Demikianlah seharusnya sifat maupun watak
masyarakat yang kini menjadi bangsa Indonesia. Yang selama berabad-abad
tergambar nyata baik dalam semboyan Bhineka Tunggal Ika maupun dalam
kisah mashur Mahabarata, khusunya Baratayudha. Sifat maupun
watak masyarakat yang halus, cinta damai dan tidak haus darah
manusia sesamanya, yang namun kini telah berubah menjadi sangar serta demen
sekali kekerasan dan haus darah! Sehingga mengulang pertanyaan dimuka, Apa
yang salah?’
Adapun untuk mencari tahu apa yang salah itu,
baik sekali kita coba mencari tahu tentang apa dan
siapakah manusia selaku pangkal dari hal-hal yang menimbulkan mencuatnya
pertanyaan APA YANG SALAH tersebut! ?
Untuk maksud itu marilah kita sejenak menengok
kembali masa Perang Teluk sekitar 1990-an di Timur
Tengah. Di mana dalam peperangan tersebut AS menerjunkan Kapal
Perang Induknya yang penuh dimuati berbagai perangkat mesin perang di samping
tentunya dimuati berbagai kesatuan tempur serdadu AS, termasuk tidak
ketinggalan pula ke dalam Kapal Perang Induk tersebut dimuat pula pasukan kesatuan Penyapu
Ranjau Laut. Yang Heibatnya bukan terdiri
dari kesatuan serdadu manusia, melainkan terdiri dari kawanan
satwa laut. Yaitu sekawanan besar ikan lumba-lumba.

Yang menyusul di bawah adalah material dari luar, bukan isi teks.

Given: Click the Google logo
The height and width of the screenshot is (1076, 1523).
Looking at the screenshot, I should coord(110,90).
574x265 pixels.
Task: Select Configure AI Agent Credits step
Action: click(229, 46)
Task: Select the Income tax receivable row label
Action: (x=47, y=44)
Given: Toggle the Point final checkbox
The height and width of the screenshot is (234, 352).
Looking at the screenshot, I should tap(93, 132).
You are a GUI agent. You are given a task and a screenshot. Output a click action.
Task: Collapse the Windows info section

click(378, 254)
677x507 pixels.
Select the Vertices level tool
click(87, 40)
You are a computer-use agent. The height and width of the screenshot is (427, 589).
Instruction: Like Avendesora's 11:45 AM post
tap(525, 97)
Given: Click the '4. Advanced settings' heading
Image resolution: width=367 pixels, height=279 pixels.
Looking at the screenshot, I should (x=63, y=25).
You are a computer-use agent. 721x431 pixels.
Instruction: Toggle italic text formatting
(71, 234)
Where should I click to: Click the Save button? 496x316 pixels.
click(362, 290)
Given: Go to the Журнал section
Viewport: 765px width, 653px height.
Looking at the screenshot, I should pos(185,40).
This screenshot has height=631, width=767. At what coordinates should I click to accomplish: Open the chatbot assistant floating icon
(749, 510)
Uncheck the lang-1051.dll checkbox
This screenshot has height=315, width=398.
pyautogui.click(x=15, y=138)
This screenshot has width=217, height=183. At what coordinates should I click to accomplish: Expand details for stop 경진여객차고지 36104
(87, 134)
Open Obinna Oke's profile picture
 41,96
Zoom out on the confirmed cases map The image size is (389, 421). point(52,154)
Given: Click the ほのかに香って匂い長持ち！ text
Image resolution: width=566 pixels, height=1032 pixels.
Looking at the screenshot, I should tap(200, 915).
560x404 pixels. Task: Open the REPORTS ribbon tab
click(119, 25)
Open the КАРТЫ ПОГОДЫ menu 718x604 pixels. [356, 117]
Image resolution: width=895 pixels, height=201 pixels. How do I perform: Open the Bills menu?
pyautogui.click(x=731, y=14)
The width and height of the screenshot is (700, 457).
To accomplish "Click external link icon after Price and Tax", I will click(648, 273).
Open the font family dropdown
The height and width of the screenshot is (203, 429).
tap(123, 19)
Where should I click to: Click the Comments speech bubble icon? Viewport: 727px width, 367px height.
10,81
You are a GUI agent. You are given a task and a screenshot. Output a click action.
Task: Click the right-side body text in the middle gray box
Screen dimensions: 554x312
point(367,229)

Bagaiman mungkin bisa kawanan ikan dibentuk jadi
pasukan penyapu ranjau laut? Di situlah justru kita
dihadapkan pada sebuah kenyataan. Bahwa di
dalam tangan dan pengurusan manusia yang selalu taat
dan setia pada jati diri kemanusiaannya, ternyata tidak ada hal
yang mustahil untuk dapat berhasil dikerjakann oleh manusia.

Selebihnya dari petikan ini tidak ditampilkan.